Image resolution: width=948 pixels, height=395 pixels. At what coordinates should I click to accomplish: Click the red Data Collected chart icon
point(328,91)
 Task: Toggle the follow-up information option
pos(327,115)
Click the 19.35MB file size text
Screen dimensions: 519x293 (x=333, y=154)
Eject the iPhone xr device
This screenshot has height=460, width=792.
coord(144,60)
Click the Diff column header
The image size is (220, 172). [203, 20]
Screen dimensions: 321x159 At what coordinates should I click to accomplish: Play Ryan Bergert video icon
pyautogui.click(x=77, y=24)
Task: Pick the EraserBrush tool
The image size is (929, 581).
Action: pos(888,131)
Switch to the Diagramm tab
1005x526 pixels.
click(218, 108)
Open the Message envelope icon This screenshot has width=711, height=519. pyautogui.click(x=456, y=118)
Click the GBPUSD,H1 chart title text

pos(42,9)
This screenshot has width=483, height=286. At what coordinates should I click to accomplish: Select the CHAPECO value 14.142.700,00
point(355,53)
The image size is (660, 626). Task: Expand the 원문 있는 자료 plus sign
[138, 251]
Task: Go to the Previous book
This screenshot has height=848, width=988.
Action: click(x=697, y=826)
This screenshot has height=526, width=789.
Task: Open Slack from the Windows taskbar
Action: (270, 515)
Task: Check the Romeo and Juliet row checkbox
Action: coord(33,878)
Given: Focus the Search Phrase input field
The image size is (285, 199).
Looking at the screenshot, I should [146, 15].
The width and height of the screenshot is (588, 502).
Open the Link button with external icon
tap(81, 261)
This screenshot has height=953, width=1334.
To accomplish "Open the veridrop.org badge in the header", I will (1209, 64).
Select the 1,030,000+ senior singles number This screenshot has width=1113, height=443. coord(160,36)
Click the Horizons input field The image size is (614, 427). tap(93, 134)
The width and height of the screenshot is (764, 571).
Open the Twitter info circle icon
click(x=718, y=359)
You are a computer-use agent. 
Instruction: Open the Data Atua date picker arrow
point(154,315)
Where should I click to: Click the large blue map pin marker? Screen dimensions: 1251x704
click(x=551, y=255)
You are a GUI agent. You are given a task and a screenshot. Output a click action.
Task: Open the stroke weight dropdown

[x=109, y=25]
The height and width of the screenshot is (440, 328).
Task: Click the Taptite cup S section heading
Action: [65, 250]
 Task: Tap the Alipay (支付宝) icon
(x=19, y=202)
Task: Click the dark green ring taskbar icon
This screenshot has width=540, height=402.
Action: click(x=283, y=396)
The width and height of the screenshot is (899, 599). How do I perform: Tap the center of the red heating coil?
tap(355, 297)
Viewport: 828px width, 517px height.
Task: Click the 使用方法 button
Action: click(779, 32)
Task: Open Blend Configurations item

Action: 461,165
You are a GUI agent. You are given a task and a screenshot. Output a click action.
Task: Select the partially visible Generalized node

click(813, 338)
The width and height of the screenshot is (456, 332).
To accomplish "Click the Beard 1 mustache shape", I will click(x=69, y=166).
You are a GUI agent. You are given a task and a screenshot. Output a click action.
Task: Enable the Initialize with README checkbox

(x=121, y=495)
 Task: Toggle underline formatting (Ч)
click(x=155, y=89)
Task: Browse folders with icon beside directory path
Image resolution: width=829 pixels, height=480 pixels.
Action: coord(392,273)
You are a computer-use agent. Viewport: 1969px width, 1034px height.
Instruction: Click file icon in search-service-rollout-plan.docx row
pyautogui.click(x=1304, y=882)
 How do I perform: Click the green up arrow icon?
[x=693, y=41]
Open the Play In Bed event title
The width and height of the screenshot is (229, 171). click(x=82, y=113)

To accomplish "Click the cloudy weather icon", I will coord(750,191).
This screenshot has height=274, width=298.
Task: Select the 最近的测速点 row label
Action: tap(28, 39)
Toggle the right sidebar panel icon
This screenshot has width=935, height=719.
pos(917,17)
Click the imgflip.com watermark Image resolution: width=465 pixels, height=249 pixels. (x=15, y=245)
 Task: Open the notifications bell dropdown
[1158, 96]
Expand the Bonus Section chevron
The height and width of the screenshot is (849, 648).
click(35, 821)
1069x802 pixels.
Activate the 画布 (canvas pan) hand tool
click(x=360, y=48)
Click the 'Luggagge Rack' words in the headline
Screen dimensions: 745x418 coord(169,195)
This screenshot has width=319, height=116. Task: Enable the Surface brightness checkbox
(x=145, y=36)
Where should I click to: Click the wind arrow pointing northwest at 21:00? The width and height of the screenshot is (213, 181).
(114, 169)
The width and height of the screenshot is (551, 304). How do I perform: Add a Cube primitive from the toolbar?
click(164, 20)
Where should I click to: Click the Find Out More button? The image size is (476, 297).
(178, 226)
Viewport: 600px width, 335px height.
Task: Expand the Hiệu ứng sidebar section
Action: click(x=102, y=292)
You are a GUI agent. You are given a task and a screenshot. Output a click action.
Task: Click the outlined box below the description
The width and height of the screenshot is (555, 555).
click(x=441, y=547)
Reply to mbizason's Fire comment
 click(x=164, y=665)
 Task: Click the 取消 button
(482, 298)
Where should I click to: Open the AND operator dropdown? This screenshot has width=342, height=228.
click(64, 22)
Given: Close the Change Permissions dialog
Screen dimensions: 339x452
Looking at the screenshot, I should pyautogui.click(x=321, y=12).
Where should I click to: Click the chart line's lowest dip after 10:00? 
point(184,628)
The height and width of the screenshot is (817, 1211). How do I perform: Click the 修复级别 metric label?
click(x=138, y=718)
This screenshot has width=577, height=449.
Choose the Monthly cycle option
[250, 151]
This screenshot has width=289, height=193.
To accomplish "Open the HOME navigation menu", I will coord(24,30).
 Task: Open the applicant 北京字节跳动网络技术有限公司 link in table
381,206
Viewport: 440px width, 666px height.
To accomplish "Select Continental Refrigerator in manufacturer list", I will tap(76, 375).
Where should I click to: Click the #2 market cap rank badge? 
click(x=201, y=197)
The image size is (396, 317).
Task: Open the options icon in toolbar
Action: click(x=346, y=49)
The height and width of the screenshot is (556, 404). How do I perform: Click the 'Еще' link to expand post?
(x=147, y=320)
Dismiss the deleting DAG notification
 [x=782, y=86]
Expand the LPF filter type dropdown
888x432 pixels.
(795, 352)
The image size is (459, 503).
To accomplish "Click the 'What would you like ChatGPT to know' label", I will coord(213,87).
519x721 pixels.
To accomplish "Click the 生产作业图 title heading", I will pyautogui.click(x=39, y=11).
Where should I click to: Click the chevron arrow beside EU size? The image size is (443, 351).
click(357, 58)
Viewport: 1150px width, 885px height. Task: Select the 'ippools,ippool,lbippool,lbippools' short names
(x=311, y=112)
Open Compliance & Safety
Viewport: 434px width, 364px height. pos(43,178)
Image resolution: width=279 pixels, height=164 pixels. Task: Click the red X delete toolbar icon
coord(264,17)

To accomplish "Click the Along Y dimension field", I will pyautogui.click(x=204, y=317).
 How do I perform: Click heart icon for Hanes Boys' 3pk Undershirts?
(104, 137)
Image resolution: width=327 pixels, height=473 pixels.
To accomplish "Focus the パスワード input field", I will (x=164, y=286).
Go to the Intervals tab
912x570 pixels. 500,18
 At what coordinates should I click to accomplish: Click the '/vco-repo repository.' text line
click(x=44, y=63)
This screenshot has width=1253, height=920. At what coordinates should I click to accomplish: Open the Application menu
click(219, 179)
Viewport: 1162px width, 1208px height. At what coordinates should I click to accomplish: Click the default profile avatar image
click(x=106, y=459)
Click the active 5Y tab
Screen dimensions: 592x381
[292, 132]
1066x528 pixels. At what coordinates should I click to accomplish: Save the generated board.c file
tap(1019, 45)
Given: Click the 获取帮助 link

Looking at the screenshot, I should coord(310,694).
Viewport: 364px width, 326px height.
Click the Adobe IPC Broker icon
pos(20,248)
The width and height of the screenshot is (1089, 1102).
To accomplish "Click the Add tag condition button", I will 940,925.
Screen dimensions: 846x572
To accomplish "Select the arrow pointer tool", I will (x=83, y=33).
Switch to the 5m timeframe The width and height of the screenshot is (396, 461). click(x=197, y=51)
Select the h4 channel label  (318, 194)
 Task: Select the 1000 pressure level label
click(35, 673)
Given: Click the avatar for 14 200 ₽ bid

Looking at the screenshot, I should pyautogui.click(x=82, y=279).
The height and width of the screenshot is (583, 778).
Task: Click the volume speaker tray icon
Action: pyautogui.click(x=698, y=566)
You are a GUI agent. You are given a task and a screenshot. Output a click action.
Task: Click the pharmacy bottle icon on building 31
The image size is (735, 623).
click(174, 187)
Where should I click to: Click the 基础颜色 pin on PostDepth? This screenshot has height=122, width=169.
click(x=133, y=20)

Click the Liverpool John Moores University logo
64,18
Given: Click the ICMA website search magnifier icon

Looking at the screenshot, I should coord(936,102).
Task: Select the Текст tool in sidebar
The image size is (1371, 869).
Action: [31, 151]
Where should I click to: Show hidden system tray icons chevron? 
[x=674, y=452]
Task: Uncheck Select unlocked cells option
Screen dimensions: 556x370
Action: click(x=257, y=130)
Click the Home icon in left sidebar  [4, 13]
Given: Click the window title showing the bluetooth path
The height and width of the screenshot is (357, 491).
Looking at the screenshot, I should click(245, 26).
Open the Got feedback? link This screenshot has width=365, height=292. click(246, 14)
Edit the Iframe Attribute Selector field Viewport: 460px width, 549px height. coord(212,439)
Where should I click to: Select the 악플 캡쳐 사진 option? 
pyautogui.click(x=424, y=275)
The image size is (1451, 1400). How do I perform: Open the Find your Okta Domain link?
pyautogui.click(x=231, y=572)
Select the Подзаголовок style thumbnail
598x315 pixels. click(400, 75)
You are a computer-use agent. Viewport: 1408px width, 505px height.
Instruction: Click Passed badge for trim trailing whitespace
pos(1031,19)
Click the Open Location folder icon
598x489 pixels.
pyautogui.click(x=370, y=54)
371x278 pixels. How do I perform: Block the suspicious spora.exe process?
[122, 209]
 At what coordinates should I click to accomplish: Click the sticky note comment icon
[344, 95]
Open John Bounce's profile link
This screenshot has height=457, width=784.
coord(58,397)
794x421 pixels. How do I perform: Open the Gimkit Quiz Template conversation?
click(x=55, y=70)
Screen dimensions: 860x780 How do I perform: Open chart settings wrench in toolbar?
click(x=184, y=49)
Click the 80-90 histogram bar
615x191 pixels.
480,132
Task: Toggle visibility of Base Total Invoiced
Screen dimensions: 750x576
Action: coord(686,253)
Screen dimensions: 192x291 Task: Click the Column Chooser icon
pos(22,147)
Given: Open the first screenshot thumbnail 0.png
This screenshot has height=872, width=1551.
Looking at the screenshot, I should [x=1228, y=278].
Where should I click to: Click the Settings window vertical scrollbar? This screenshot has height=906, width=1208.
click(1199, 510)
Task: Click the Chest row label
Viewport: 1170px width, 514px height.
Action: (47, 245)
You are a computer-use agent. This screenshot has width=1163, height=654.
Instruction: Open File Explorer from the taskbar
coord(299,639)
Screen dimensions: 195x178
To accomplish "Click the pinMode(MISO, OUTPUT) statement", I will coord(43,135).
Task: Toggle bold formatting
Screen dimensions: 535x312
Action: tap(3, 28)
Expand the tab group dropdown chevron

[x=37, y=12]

Task directions: Find each line in the listing above that contains "computer", and copy that line.

Written solution:
You are a computer-use agent. 
You are a computer-use agent. Viewport: 1969px width, 1034px height.
You are a computer-use agent. Viewport: 1408px width, 505px height.
You are a computer-use agent. This screenshot has width=1163, height=654.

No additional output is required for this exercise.